Thursday, April 26, 2012

violent femmes - hallowed ground

There are just as many actual punks in this world as there are accidental punks.  Some work their asses off to be worthy of that lofty descriptor.  Some just luck into it.  Gordon Gano is definitely a punk.  I'm just not really sure which kind of punk he is.

He's a great songwriter. He's a horrible singer. He's ugly as sin. He's cool as fuck. He writes songs about date rape and genuinely loving Jesus Christ. And if it weren't for his band-mates' objections, they would've ended up on one neat little CD for your listening pleasure. Quite possibly side-by-side.
If you were to create a Venn-diagram of Gano's punk/not-punk attributes (which I was dangerously close to doing), that fucker would've been split right even down the middle.

If it weren't for Gano's atheist backing band, the Violent Femmes' debut would've been the greatest punk album ever recorded. “Blister in the Sun,” “Add It Up,” “Kiss Off,” and “Gimme the Car” (as long as we're fantasizing here), paired up with “Jesus Walking on the Water” and “It's Gonna Rain”—any half-assed punk band can combine violent rhetoric with religious imagery (*COUGH*crass*COUGH*), but to legitimately and passionately combine such disparate topics into a true artistic statement...that's punk, my friends.

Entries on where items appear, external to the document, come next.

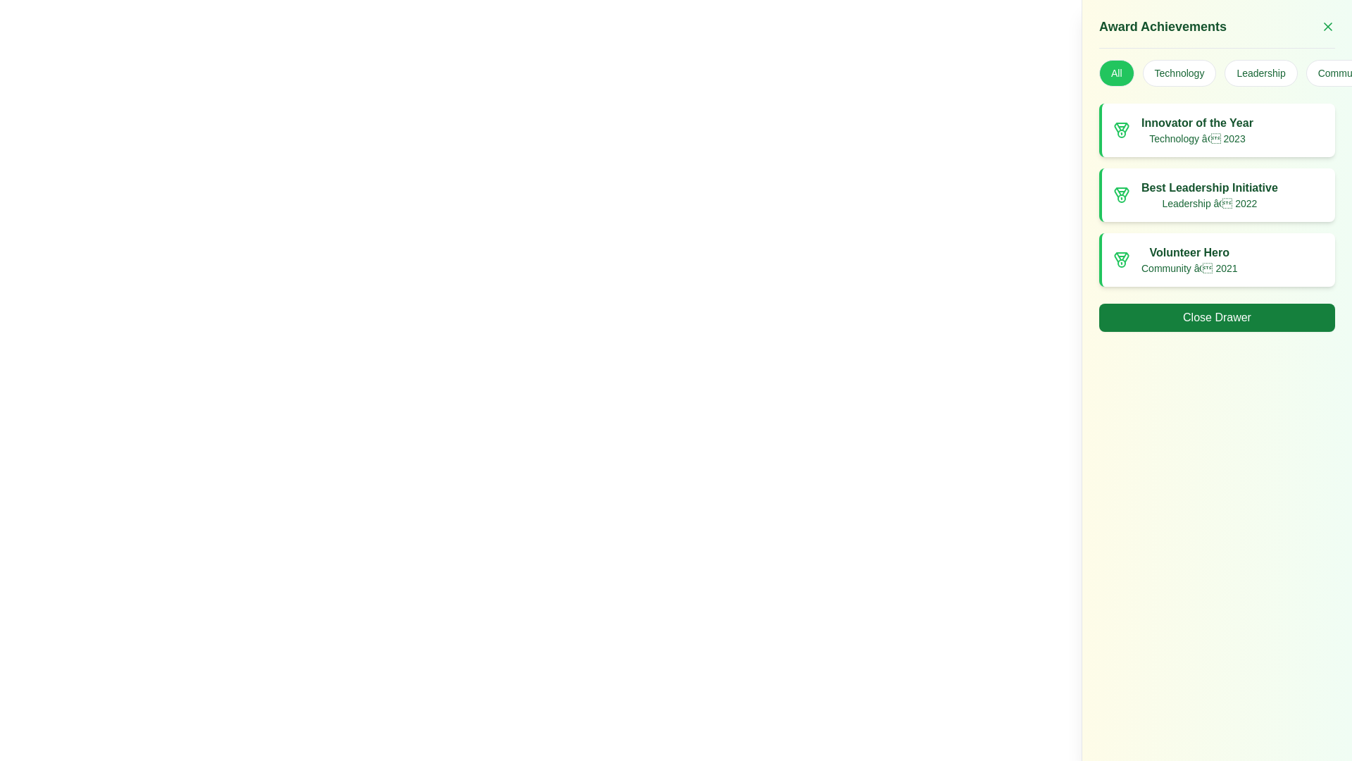 The width and height of the screenshot is (1352, 761). What do you see at coordinates (1197, 130) in the screenshot?
I see `the static text displaying 'Innovator of the Year' in the 'Technology' category for the year 2023, located in the topmost card of the 'Award Achievements' list` at bounding box center [1197, 130].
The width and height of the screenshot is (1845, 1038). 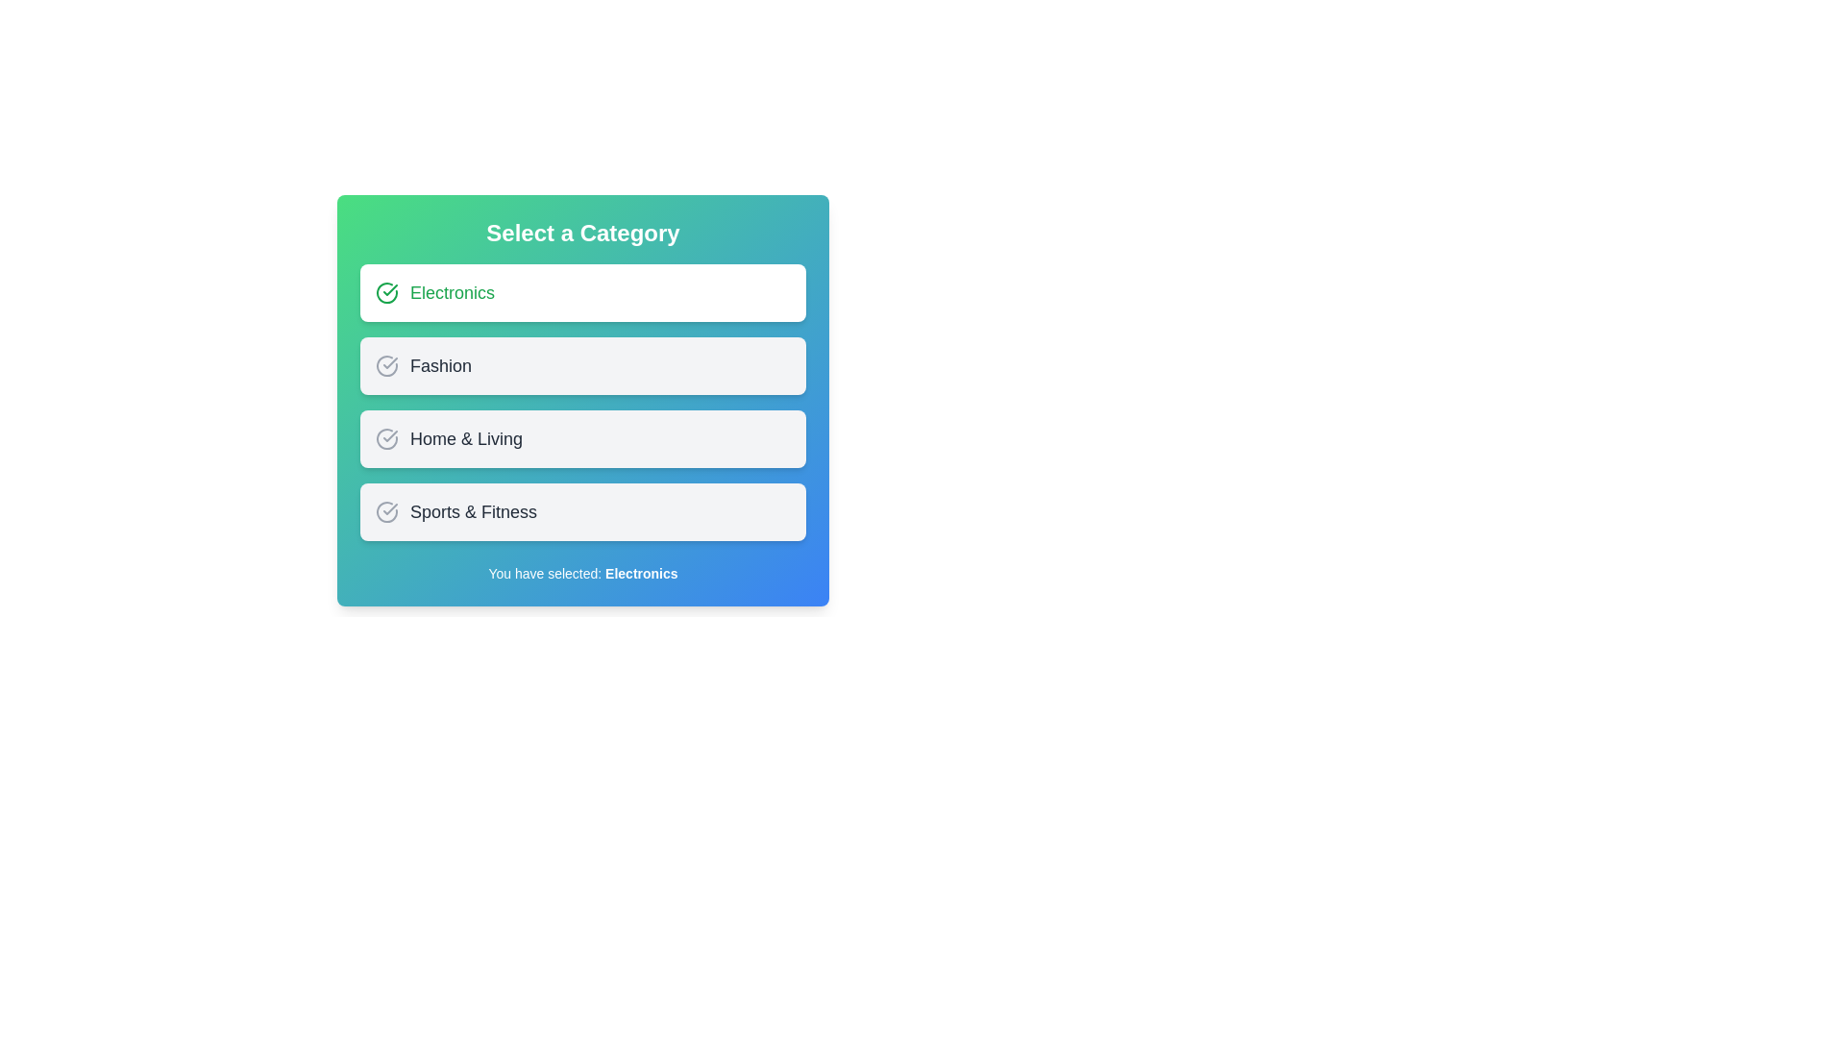 I want to click on text of the 'Electronics' text label, which is displayed in green color within a rectangular button-like component at the top of the category selection list, so click(x=451, y=292).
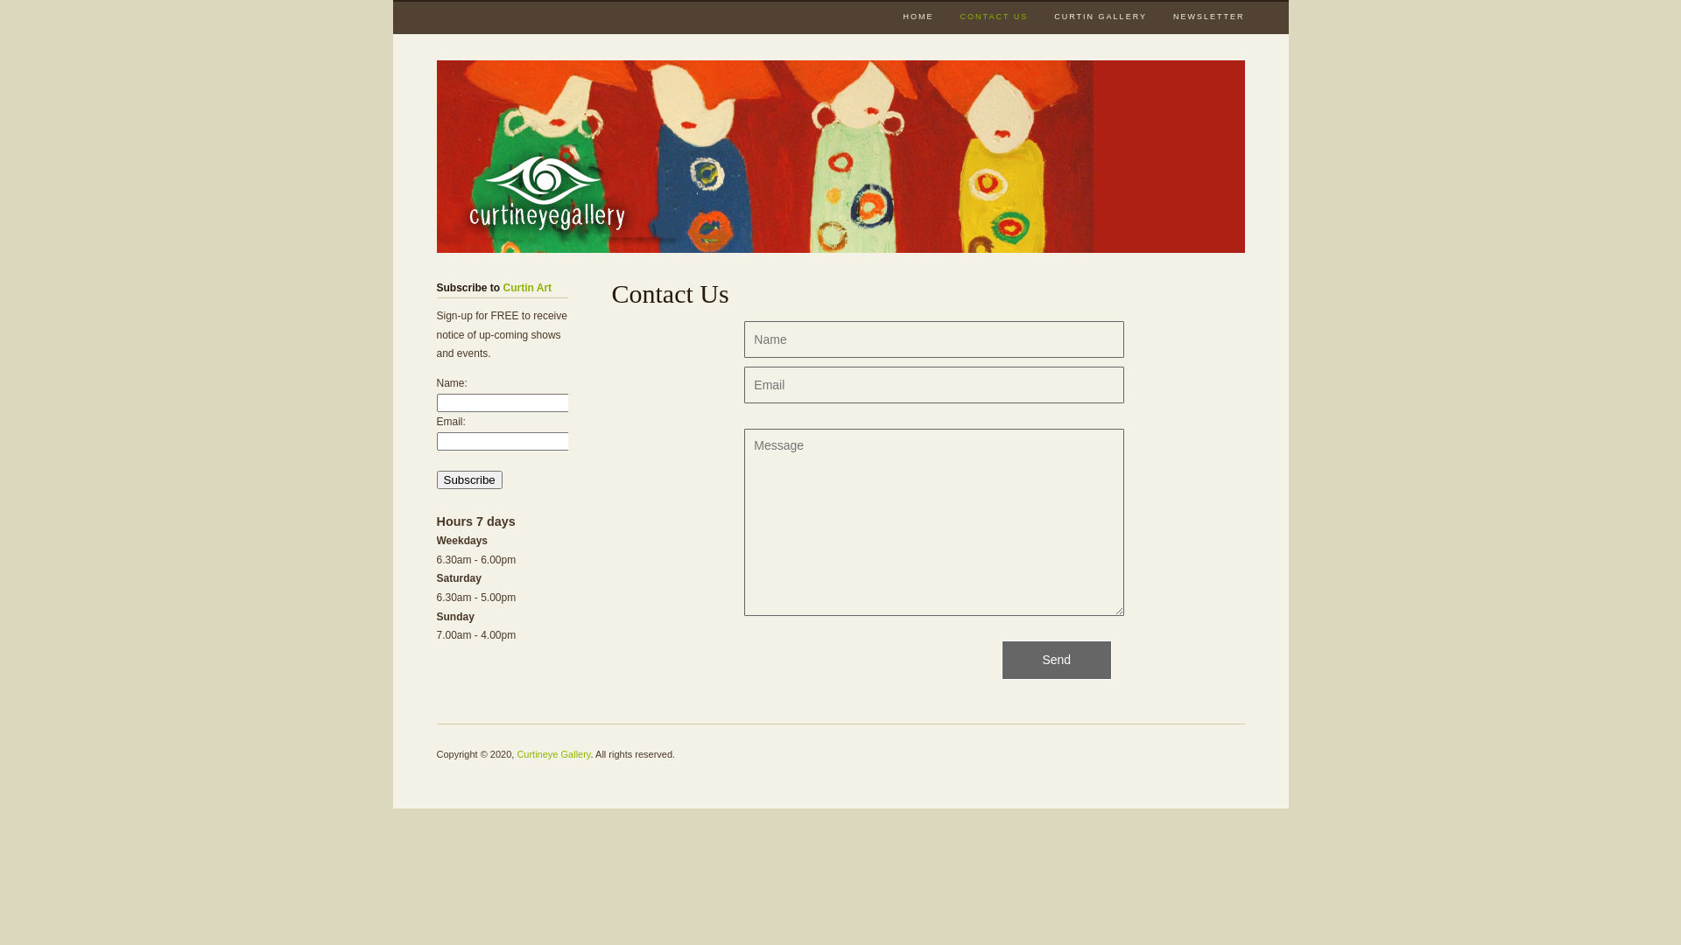  I want to click on 'CURTIN GALLERY', so click(1100, 15).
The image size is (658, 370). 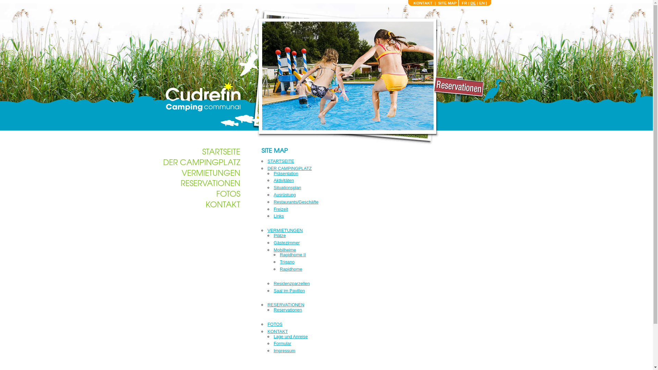 I want to click on 'STARTSEITE', so click(x=281, y=161).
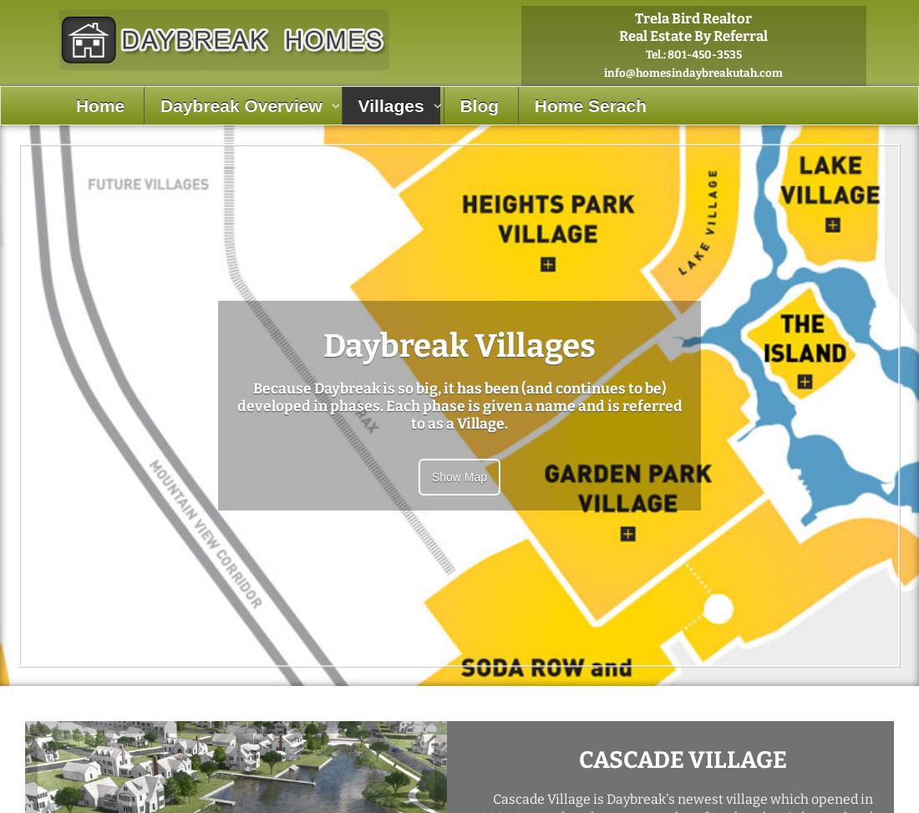  I want to click on 'North Station Village', so click(407, 490).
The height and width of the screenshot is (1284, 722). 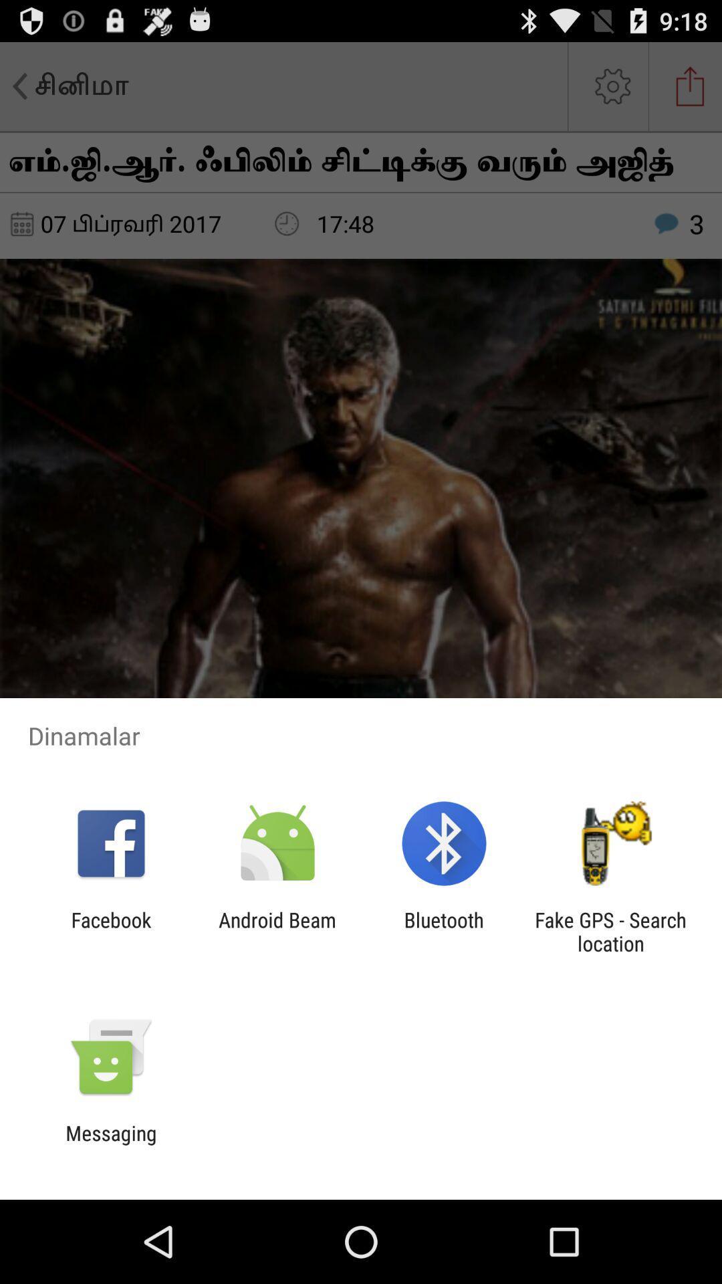 I want to click on the icon next to the fake gps search icon, so click(x=444, y=931).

It's impossible to fight the real truth, however: “Jesus Walking on the Water” works a thousand times better as a work of pure irony than a real description of Gano's religious beliefs. As a song shitting on Christianity in ridiculously over-the-top fashion, it's an absolutely tremendous work of art. As a song about Jesus, it's just plain stupid. Baptists are supposed to be known for their passion, but it sure doesn't seem to translate to folk punk. (Not that Andrew Jackson Jihad stuff, the REAL deal. At least AJJ has the brains to reject the label.)

Any man who can write “Blister in the Sun” and “Add It Up” clearly isn't faking his shtick, but it's hard to reconcile his disturbingly accurate portrayals of teen angst with his downright pretty love songs and (somehow) truthful religious hymns. But I guess that's who he is. And as much as I hate it, and as much as I try to project my own punk icon pipe dreams on the guy, he's just going to be Gordon Gano, as opposed to the Darby-Crash-starring-in-Jesus-Christ-Superstar figure I want him to be.

Which pretty much sums up my reaction to Hallowed Ground as a wholeI want it to be another Violent Femmes, and I don't mind the religious songs—I really don't—but they're just not the same albums. And I suppose it's easier to dream of an alternate universe where Gano put his faith in basic physics instead of ancient religious texts and realized the only thing he's ever gonna see walk on the water is a goddamn lizard.

Incidentally, if he wanted to write songs about Jesus lizards in this alternate universe, I'm totally okay with that. As long as he doesn't start taking himself too seriously this time around.